In 1968, both AMT and MPC introduced kits replicating Ohio George’s Gassers. With AMT covering his 1933 Willys, MPC countered with his controversial new Mustang.

MPC’s kit tooling was subsequently modified, and has never been reissued in its original form until now. Not only has Round 2 returned this tool to its mostly original form, it has also substantially improved two areas of the original kit.
The original MPC kit had one major weakness: the body casting was converted from MPC’s 1966 Mustang annual kit, but the front end was not properly updated to reflect the much- different 1967 design. Accordingly, Round 2 tooled an all-new front clip that is correct to the 1967 design, and matches the remainder of the original body shell.  
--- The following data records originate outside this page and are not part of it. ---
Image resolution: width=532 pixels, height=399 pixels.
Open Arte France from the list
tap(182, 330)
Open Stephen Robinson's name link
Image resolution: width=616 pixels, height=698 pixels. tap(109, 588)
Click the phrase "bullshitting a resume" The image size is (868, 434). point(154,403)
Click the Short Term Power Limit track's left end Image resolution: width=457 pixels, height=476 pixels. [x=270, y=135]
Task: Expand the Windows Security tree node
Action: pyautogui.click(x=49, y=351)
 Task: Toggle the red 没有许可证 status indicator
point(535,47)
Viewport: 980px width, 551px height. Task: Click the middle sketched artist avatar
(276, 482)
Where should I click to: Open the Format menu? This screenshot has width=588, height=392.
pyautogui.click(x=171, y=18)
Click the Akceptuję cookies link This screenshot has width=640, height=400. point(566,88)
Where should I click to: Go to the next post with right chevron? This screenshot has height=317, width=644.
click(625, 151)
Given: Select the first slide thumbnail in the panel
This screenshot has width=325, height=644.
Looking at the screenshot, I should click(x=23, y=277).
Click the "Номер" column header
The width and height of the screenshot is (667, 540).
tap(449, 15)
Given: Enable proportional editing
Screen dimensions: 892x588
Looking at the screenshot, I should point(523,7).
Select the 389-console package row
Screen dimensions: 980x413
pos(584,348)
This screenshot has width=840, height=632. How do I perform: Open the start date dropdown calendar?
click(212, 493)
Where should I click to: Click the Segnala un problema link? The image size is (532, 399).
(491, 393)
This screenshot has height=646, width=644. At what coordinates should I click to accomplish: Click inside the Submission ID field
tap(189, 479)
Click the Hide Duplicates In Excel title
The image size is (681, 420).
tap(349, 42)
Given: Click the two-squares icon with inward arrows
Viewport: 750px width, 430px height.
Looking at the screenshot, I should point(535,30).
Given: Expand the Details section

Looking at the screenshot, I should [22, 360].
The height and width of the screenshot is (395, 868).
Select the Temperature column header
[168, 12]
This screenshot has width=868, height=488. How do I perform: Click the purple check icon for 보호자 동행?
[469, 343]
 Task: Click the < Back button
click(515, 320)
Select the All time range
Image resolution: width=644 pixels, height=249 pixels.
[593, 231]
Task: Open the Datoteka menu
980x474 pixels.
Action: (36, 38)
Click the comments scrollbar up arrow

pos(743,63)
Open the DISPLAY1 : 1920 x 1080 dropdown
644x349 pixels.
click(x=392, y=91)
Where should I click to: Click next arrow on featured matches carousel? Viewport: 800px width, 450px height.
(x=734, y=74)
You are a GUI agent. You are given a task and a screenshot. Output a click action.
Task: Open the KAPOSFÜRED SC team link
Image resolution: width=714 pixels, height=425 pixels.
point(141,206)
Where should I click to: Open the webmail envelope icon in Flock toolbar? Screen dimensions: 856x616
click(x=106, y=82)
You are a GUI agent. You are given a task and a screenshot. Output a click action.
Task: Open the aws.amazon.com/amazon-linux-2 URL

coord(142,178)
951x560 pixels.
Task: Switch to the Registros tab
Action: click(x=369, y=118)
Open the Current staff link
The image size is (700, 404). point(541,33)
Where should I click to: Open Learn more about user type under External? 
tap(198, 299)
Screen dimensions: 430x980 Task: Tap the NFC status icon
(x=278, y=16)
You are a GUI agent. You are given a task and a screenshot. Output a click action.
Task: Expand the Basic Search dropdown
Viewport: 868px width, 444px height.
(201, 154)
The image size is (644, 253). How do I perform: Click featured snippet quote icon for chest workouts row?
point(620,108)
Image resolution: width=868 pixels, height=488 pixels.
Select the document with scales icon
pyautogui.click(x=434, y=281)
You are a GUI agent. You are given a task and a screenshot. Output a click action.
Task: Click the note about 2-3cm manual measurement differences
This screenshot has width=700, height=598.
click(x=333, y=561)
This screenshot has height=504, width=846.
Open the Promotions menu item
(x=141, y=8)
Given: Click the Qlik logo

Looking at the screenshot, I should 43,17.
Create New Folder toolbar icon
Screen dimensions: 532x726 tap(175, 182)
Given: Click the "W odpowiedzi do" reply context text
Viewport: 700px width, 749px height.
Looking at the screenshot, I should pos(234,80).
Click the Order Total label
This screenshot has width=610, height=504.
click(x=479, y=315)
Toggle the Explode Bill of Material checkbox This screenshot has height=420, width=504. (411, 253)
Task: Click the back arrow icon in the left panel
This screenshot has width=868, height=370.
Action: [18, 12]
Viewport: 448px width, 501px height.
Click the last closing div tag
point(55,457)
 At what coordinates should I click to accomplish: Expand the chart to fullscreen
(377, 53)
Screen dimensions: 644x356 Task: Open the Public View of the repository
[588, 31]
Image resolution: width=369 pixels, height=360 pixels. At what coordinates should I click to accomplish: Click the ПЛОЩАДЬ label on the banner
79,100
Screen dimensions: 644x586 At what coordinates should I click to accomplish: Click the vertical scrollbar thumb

The other major improvement is an all-new decal sheet. Decals have been added to cover all versions of the 1:1 car during its multiyear campaign. The decals are opaque, show superb print quality/register, and apply easily.

Building the kit is fairly straightforward. Comprehensive painting information is new and matches my references. There are parting lines to address and some flash, but the molding quality is better than many recent kit reissues based on late- 1960s tooling.

The highly detailed interior includes separately molded gauges, three seat belt castings, and a full roll cage. The suspension is equally detailed and mounts to a chassis that captures the unique design of the 1:1 original.      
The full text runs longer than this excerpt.